*** DOCUMENT PASSAGE Section Begins ***

This is gibberish. I suspect this woman was dropped on her head at some point in the past and never recovered her wits. Or maybe she thinks we were. Of course, people heard about movies from friends. The problem is all the movies are now unwatchable so our friends don’t have anything to tell us. It’s like what happened to broadcast television. The profit model changed so they stopped making things that were good and filled up the time with reality shows and police procedurals where the police are all young women who have really nice hair and clothes and only arrest straight white men who are keeping the BIPoCs, LGBTQ and women “down.”
There are no good movies to see. Even the superhero movies have become infested with woke characters and plots. And that why Top Gun made a bazillion dollars last year. It was an old-fashioned movie with a plot and likeable characters and it didn’t show you anything weird that you had to make believe you liked.
“It’s okay if you haven’t seen most of the Oscar nominees, or even heard of them. In 2023, that probably means you live a normal, well-balanced life, one full of going outside to toss around a softball and maybe, I don’t know, reading books and whatever normal people do. But if you find yourself wondering why you can’t name three movies that came out in the past five years, remember, it’s not just the movies’ fault — and it’s a fixable problem, with a little effort.”
It’s not a fixable problem because Hollywood cannot be fixed. It has been in a death spiral and that’s now approaching impact. When it splats it will leave a lot of stupid emotional people without jobs. Good.
It can only be replaced by something willing to provide entertainment that people are willing to pay for and willing to watch. And that is why no one with half a brain will be watching the Oscars this year or any other year. Pass the popcorn.

*** DOCUMENT PASSAGE Section Ends ***
*** GIVEN DATA Section Begins ***

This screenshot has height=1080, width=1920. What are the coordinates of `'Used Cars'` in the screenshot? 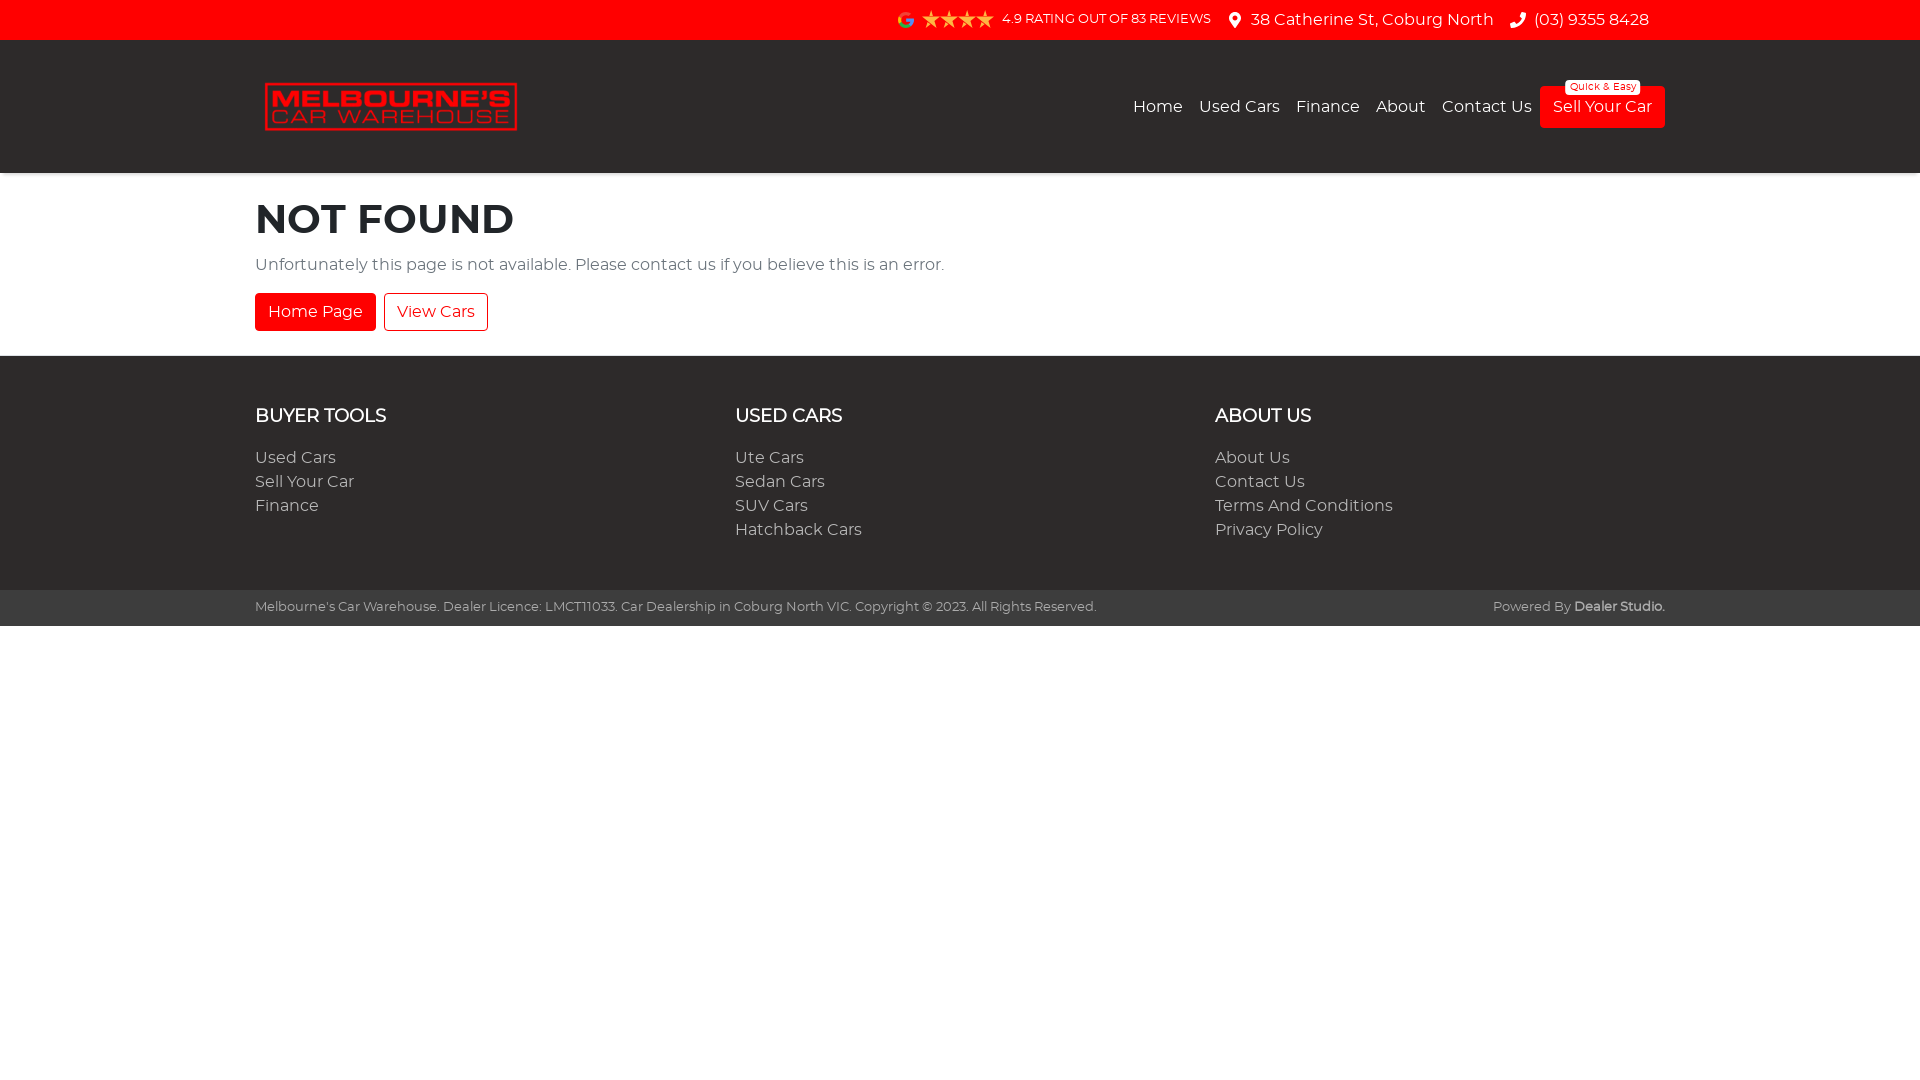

*** GIVEN DATA Section Ends ***

= WORK TO COMPLETE =
• a. Answer these questions about the commentary on Hollywood and the Oscars:
(i) Which movie does it say made a bazillion dollars last year?
(ii) In the quoted passage, what outdoor activity is named as part of a normal, well-balanced life?
(iii) What does it say no one with half a brain will be watching?
• b. Carry on the commentary on Hollywood and the Oscars, starting after its final sentence.

= ACTIVITY ANSWERS =
• a.
(i) Top Gun
(ii) Going outside to toss around a softball
(iii) The Oscars, this year or any other year

• b.
I came to answer your question “What is wrong with the Oscars”? (Although I agree with the rant about crappy movies.) 1) Too long. If you can’t get it done in 2 hours – don’t do it. People have lives, they need to get up in the morning. 2) Too woke. Stop awarding movies no one is ever going to watch just because they are woke. 3) Too much self preening. Take your award. Thank you mama, high school drama coach and your spouse – then get off the stage. We don’t want to hear about your current pet project.… Read more »
Touche, Chemist. Even if there were any movies to vote for, the awards ceremony itself is unbearable for the reasons you note.
I might get rotten produce thrown at me for this, but I really enjoyed Denis Villeneuve Dune re-make. He is the director of Blade Runner 2049, Sicario, and Arrival.
Arthur, there are a number of folks on the site who saw and liked that movie, including me. There’s a review here I of course exaggerate when I say there are no good movies. But they are as rare as hen’s teeth.
My wife and I like to watch the Oscars because of the commercials. Oh wait–that’s the
Super Bowl.
How dare you disparage that great American institution, football! Or is it commercials? Wait! What? Maybe it’s Doritos? Oh never mind.